Trade Secretary Ramon M. Lopez lauded the Senate version of the Corporate Income Tax Incentives and Rationalization Act (CITIRA) sponsored by Senator Pia Cayetano.

The new bill not only balances the concerns of many stakeholders, offering a longer transition period for high performing investments (e.g. 100% exportation or employing over 10,000 people), but also removes the export and nationality bias in giving incentives.

Sec. Lopez highlighted this benefit during the CITIRA Forum held last 3 March, which was jointly organized by the Departments of Trade and Industry (DTI) and Finance (DOF). The forum was mounted to fully explain the features of the Senate version and dispel the myths around the CITIRA bill.

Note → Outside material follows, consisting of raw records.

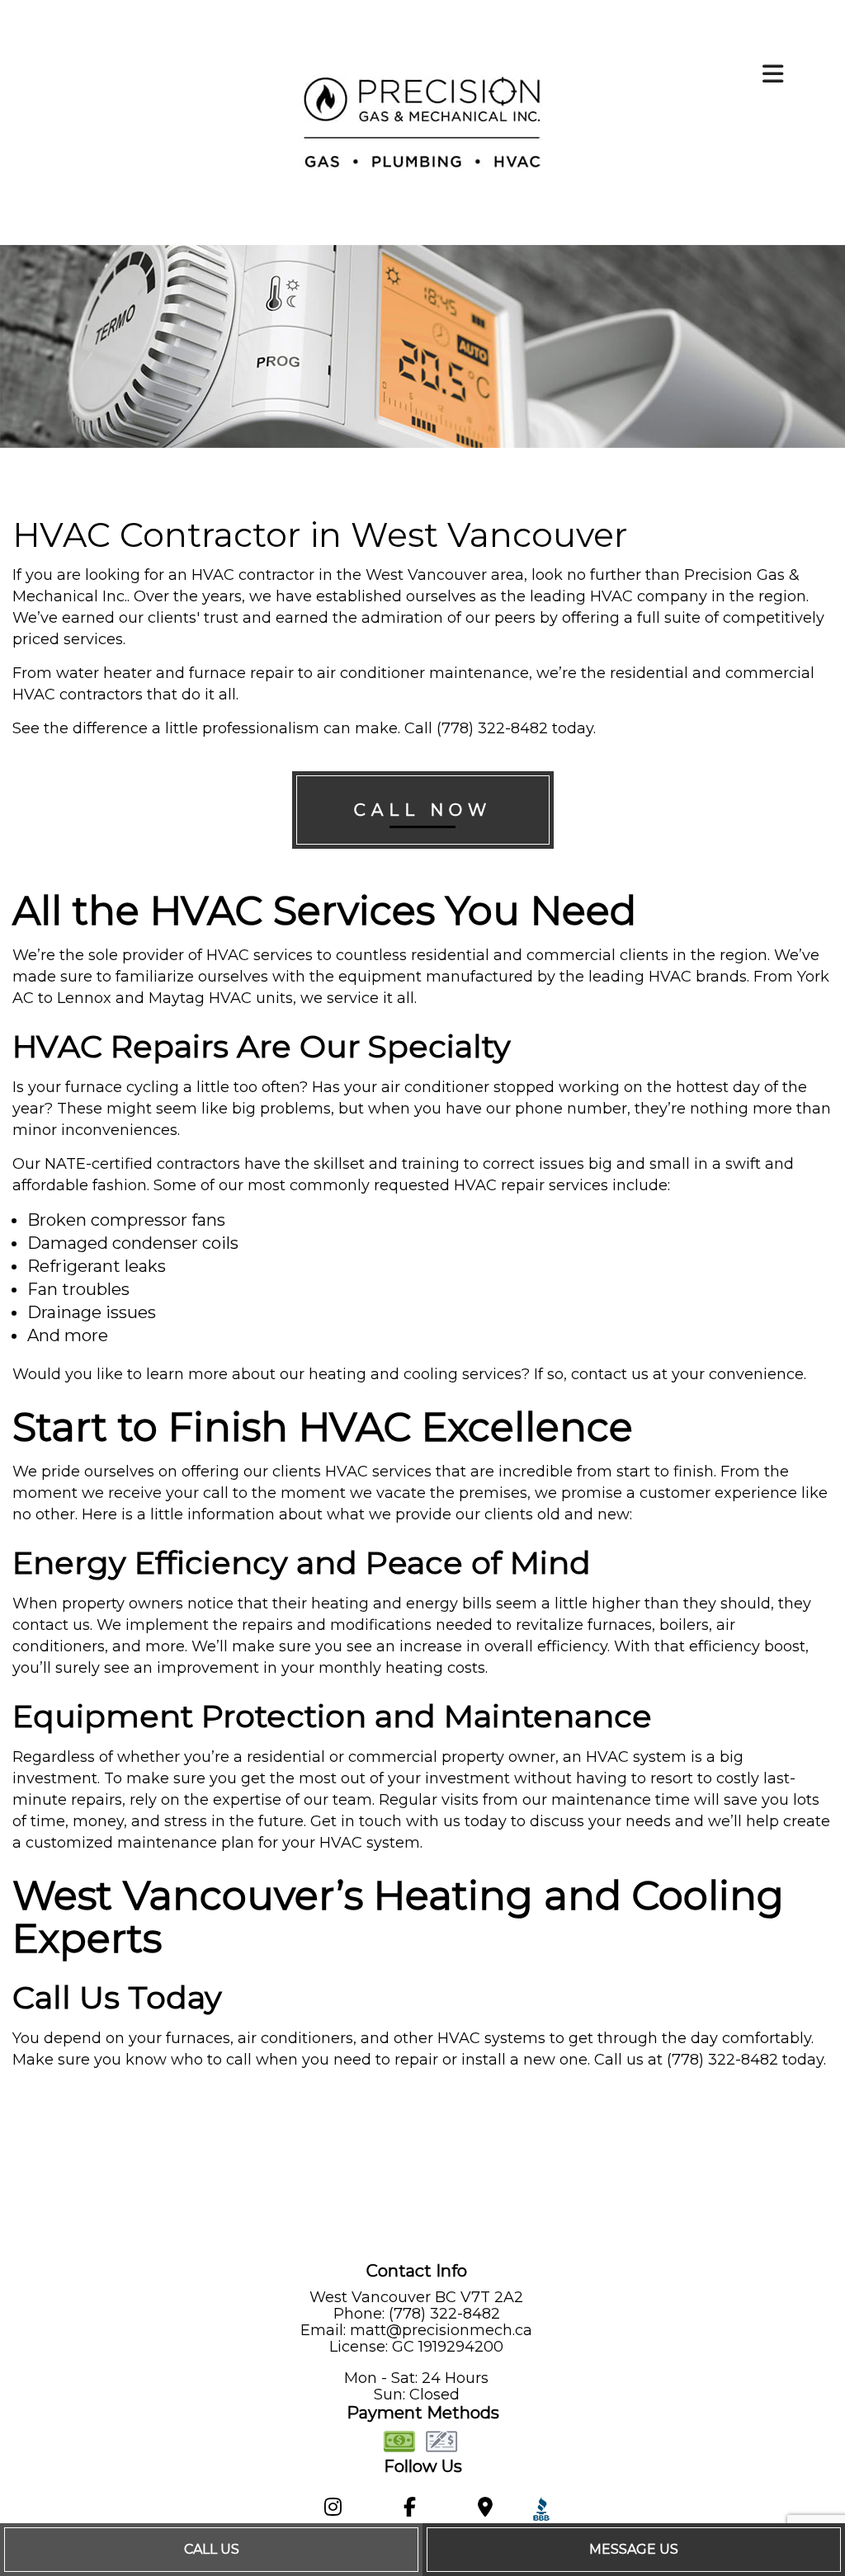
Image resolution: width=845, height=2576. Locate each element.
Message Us (633, 2549)
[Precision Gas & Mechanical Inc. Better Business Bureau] (537, 2509)
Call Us (211, 2549)
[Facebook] (410, 2509)
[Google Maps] (485, 2509)
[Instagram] (333, 2509)
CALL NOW (423, 810)
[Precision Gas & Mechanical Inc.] (422, 122)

“As long as your industry is in the Strategic Investments Priority Plan (SIPP), you can be a foreign company in the Philippines and enjoy incentives, even if you serve the domestic market,” the Trade Chief said.

At present, only Filipino-owned enterprises, who abide at least by the 60-40 ownership rule, and export-oriented foreign corporations can avail of tax incentives. This rule pertains to contestable industries such as manufacturing.

Sec. Lopez explained, “If you don’t give that incentive, foreign companies will just locate in other countries and then export to the Philippines at zero duty. So, it is better to make them manufacture here in the country and create jobs here instead.”

The Trade Secretary further said that with the adjustments in CITIRA, almost all sectors are giving their support for its immediate passing.

According to him, “a few sectors still suggested some refinements in some provisions, but it seems almost everybody generally agrees to support and push for the immediate passing of the bill to finally remove all the remaining uncertainties.”

“As we clarify the inventive structure, it will be timely, too, as many foreign brands and corporations adjust their supply chain and diversify their outsourcing points amidst the COVID-19 issue,” he added.

“We have to promote our country and make it an investment destination with clearly set rules. We need a policy that is more balanced and a reform that is needed,” Sec. Lopez further said.